How did you get started and then develop your career?
Marc Anderson: As an art student in college, I got a summer job drawing caricatures at an amusement park and eventually drawing at county fairs around the Midwest. One summer a friend and I were drawing caricatures in Green Bay, Wisconsin, while the Door County Plein Air Event was going on next door. That being the first time I’d ever heard the term “plein air,” I was intrigued, to say the least. The following year, I took a plein air workshop with Mark Boedges near his studio in Vermont, and I was hooked! I began participating in every plein air event and paint out that I could.
Because I was painting basically every waking moment that I could spare, I had developed a sizable body of work in short order.
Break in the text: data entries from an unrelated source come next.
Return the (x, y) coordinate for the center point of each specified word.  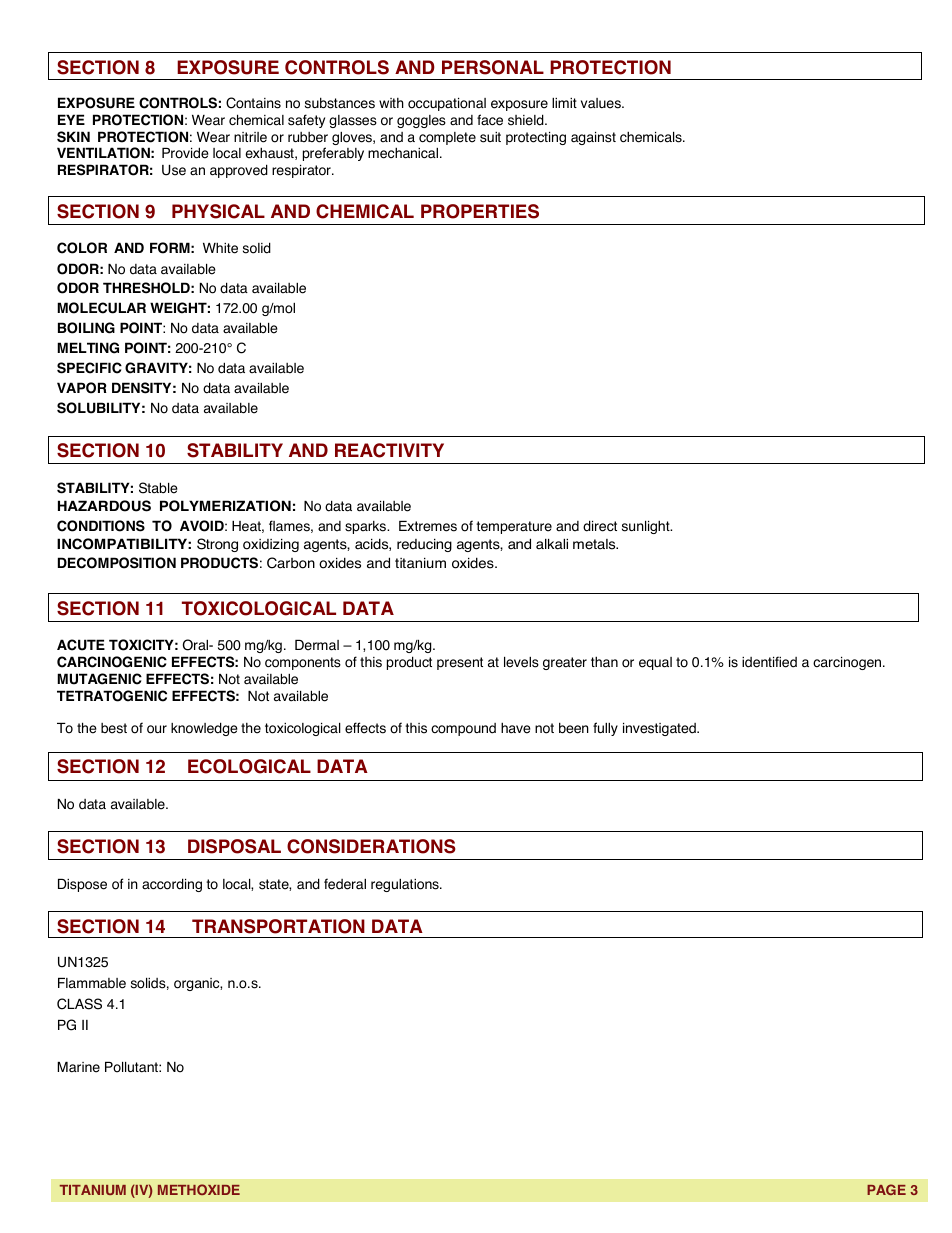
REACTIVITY (389, 450)
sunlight (647, 527)
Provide (185, 153)
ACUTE (81, 645)
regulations (406, 885)
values (602, 103)
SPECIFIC (89, 368)
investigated (660, 729)
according (172, 885)
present (460, 663)
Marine (78, 1067)
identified (769, 662)
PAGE (886, 1189)
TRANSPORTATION (278, 926)
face (490, 120)
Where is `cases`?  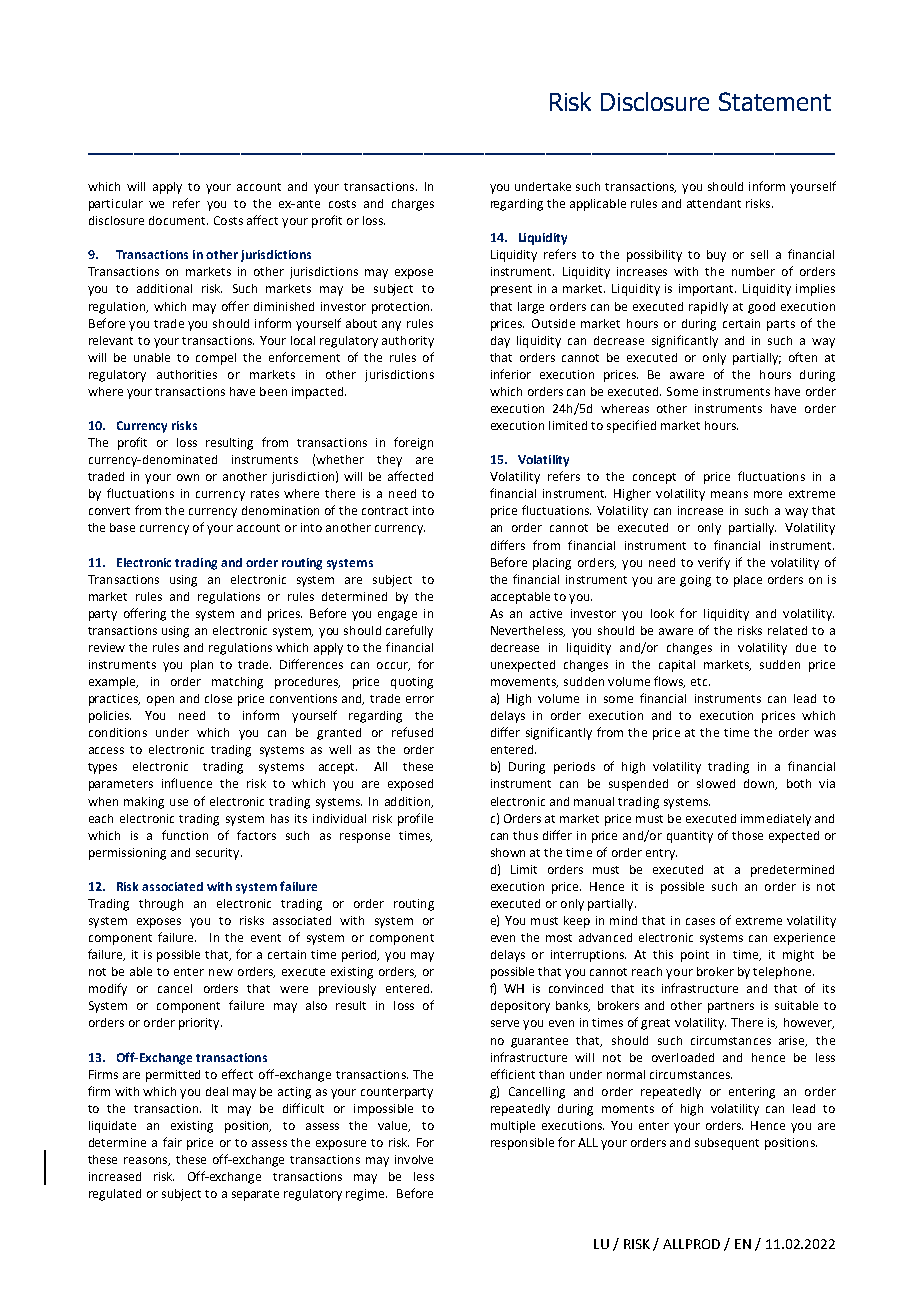
cases is located at coordinates (700, 921).
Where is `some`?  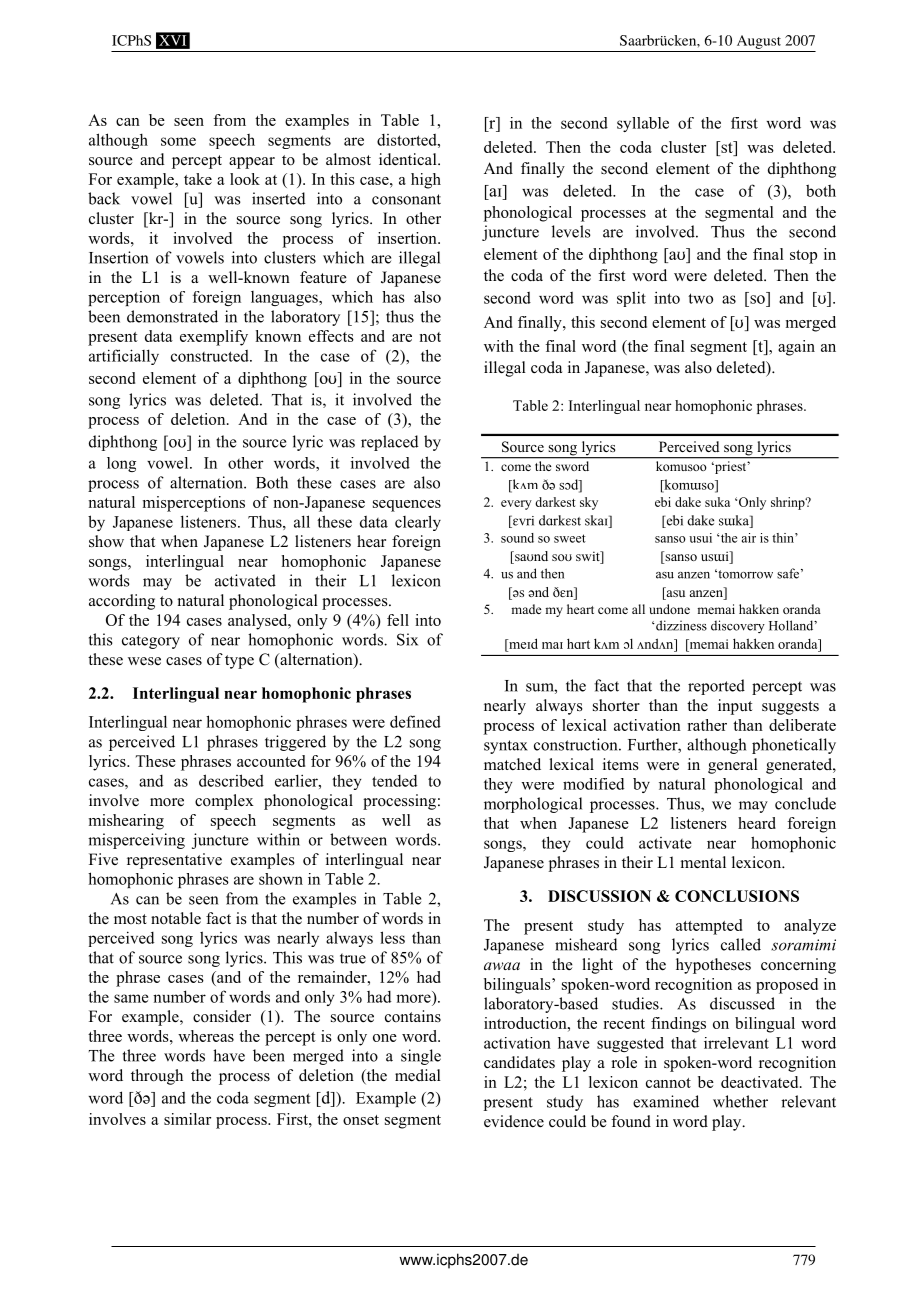
some is located at coordinates (178, 141).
While in search of a venue for these paintings, I started selling work at art fairs and festivals. Between plein air events and art fairs, I was eventually able to paint full time. As my painting skills grew, I began getting accepted into more prestigious shows and even picked up a few galleries to represent my work along the way.
How do you describe success?
When I was in college, my goal was pretty simple: do art for a living. Not a whole lot has changed since then, though the goals are a little more nuanced. Often I have to remind myself that I’ve already won. I’m painting for a living. Everything else is gravy. But then again, we’re artists specifically because we’re curious and always want to grow and learn. This requires redefining “success” on a regular basis.
Even how I would define a successful painting is constantly in flux. At a minimum, I want accurate drawing, values and color, and I want my edges and brushwork to service the intent of the painting. But beyond that, I have to ask, is it a good piece of art? Is it new and interesting? Will anyone care about this painting? How I answer those questions will vary from day to day. Artists are fickle people.
What is the best thing about being an artist?
I get to play with paint all day, every day. And that’s a career. It still blows my mind. At its core, painting is communicating ideas by putting pigment on a substrate. It’s both incredibly simple and has the potential to be infinitely complex. What fun! One day you really nail a painting; the next minute, you’re pulling your hair out because you feel like you completely forgot how to paint. This constant battle is the most engaging endeavor I’ve ever taken part in, and I love every second of it.